The marks of authenticity
This glass is a catalogue of everything that makes 18th-century hand-blown glass irreplaceable. There is a rough pontil mark on the base — the scar left where the glassblower's iron rod was broken away after forming. There are trapped air bubbles and fine glass threads at the junction of the foot. There is an internal stress crack — a hairline tension fracture within the glass itself, stable for 250 years, part of the biography of this object rather than a defect. And then there are the surface irregularities: subtle undulations, slight variations in wall thickness, gentle distortions in the glass that catch the light differently at every angle. No two square centimetres of this glass are identical. That is not a problem. That is the entire point. A machine cannot do this. A factory cannot do this.

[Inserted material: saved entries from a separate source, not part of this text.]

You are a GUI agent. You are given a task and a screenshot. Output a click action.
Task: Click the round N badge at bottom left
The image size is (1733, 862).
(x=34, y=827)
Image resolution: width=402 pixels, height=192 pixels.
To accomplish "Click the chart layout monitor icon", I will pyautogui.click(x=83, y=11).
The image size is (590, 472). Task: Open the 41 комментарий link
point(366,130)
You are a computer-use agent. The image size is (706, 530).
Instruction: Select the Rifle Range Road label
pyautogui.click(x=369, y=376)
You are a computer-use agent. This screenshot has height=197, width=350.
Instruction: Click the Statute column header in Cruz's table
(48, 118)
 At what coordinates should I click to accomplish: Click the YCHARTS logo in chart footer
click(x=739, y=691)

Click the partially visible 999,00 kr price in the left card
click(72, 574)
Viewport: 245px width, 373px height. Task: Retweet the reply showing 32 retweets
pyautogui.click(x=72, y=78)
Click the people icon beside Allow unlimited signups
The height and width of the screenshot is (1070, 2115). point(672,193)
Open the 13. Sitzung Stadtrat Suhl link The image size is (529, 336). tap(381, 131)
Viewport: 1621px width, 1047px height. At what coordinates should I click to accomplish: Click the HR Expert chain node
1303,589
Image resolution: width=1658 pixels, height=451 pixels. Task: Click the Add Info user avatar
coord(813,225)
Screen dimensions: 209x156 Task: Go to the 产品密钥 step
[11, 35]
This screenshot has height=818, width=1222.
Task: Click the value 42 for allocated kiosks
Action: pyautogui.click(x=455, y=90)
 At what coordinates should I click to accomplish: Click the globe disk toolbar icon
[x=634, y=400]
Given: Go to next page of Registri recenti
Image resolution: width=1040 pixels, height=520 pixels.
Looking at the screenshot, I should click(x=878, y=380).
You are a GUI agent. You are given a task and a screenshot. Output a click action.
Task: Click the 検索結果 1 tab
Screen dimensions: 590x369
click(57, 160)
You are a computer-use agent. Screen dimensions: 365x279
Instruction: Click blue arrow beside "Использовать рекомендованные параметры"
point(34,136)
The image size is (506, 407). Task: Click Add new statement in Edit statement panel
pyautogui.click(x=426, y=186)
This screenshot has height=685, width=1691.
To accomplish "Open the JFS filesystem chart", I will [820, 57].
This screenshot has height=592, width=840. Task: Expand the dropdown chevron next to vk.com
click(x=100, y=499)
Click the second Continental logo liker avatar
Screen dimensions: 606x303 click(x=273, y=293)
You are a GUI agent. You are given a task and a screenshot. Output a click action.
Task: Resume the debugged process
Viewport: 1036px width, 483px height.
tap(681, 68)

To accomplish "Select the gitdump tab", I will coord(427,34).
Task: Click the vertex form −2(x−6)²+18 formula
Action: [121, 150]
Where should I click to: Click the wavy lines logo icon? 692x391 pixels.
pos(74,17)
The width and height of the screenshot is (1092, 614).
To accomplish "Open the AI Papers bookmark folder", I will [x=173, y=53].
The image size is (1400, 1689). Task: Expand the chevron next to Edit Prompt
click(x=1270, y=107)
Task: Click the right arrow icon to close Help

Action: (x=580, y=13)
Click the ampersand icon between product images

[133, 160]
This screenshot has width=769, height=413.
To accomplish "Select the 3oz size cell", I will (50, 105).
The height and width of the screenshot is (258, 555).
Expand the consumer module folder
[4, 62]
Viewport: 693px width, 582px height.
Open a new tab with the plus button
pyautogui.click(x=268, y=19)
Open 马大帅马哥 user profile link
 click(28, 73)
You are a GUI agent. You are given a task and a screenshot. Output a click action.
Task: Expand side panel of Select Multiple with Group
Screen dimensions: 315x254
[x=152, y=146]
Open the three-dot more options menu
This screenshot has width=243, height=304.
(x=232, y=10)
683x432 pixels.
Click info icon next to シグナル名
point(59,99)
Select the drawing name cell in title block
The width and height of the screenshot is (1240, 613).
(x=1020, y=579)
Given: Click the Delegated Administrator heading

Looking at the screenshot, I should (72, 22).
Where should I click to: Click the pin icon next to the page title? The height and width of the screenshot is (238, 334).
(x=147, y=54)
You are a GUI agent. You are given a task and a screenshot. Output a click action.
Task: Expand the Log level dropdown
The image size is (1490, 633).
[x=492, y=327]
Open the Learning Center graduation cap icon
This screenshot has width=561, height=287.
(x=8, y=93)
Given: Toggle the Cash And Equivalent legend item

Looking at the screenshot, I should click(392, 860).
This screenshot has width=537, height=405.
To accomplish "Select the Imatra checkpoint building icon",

Only a glassblower, working alone, at the end of a blowpipe, in a Dutch glasshouse in the 1750s, could produce something this particular.
The glass walls are thin — genuinely thin, in the way that only mouth-blown glass can be — and the whole piece weighs just 263 grams despite standing 19 cm tall.
Height: 19 cm
Diameter: 11 cm
Weight: 263 grams
Material: Soda glass, mouth-blown
Colour: Clear with natural greenish tint
Origin: Netherlands
Year: circa 1750–1775
Features: Baluster stem with nodus, folded foot rim, rough pontil mark, trapped air bubbles, glass threads at foot junction, surface irregularities throughout
Condition: Very good — internal stress crack (stable, not a chip or break), no chips or external cracks
Display it in a spot with gentle, even light — every irregularity, every bubble, every thread of glass will glow beautifully. The answer is: rather magnificent.
WARNING: This glass is thin. Genuinely, historically, 18th-century thin. And precisely because it is so thin, it must never be placed in direct sunlight or near a heat source. Thin antique glass is highly sensitive to sudden temperature changes — the difference between a warm sunny windowsill and a cool draught is enough to cause it to crack. It has survived 275 years by being kept away from extremes, and that is exactly how it should continue to be treated. Display it in a spot with stable, even temperature and indirect light. Maison de L'oro considers this not a limitation, but a reminder that some things deserve to be looked after properly. This is one of them.